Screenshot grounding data

************

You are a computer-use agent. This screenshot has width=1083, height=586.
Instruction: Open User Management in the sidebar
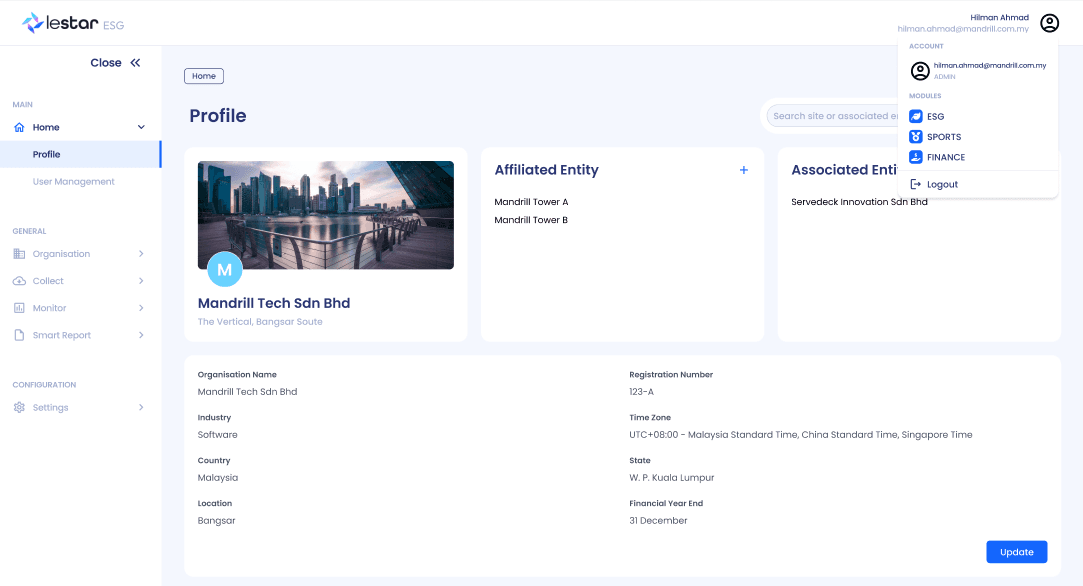73,182
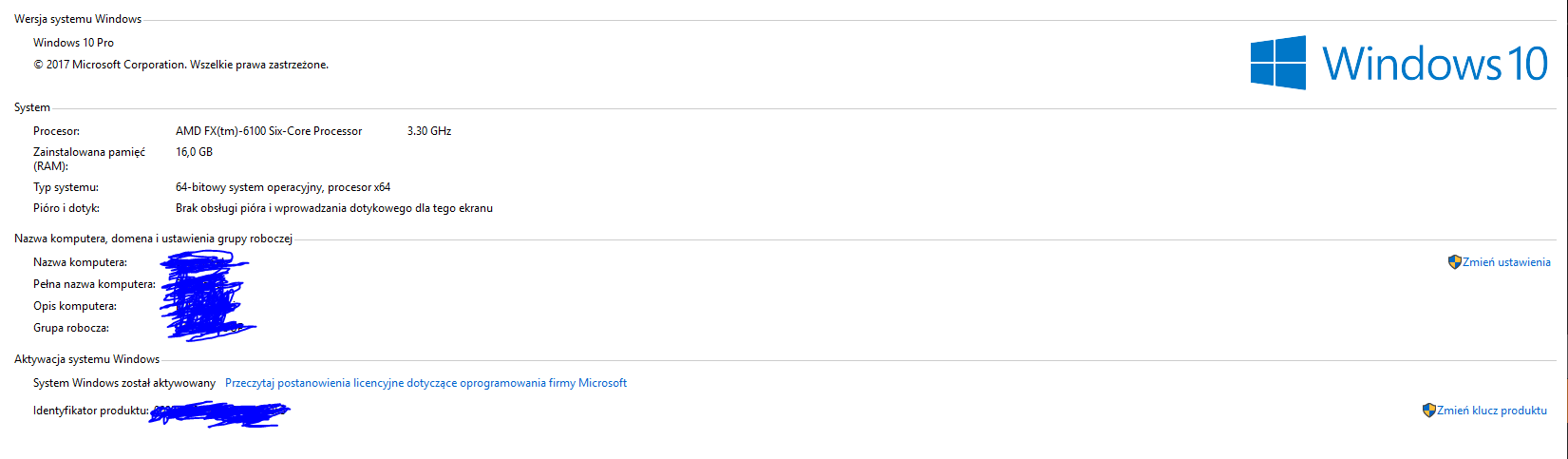The image size is (1568, 459).
Task: Click the Identyfikator produktu label
Action: (x=91, y=411)
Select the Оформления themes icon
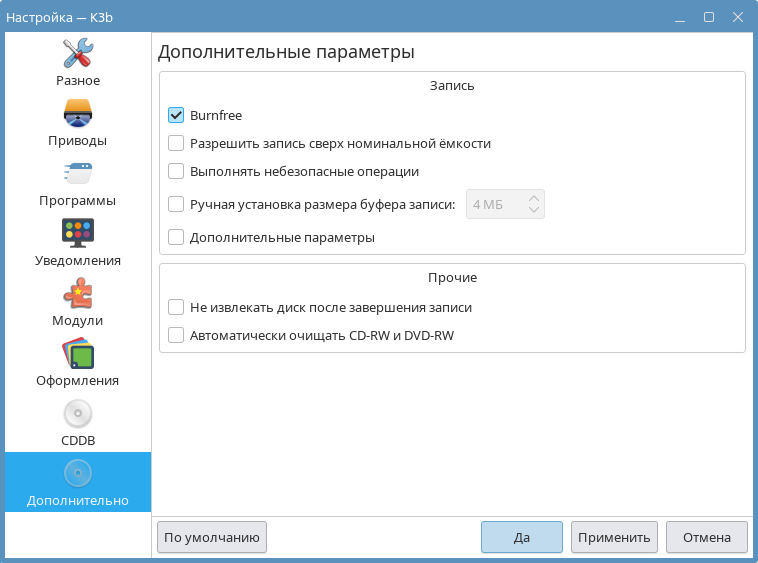Viewport: 758px width, 563px height. (x=77, y=353)
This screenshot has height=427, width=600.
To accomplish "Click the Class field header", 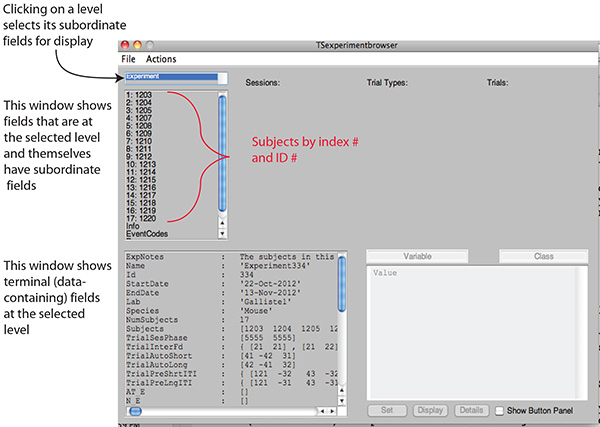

************

> [TASK GOAL] Considering only lines that contain the word "This", say how many there are in the data, with no other text.

> [RESPONSE BOX] 2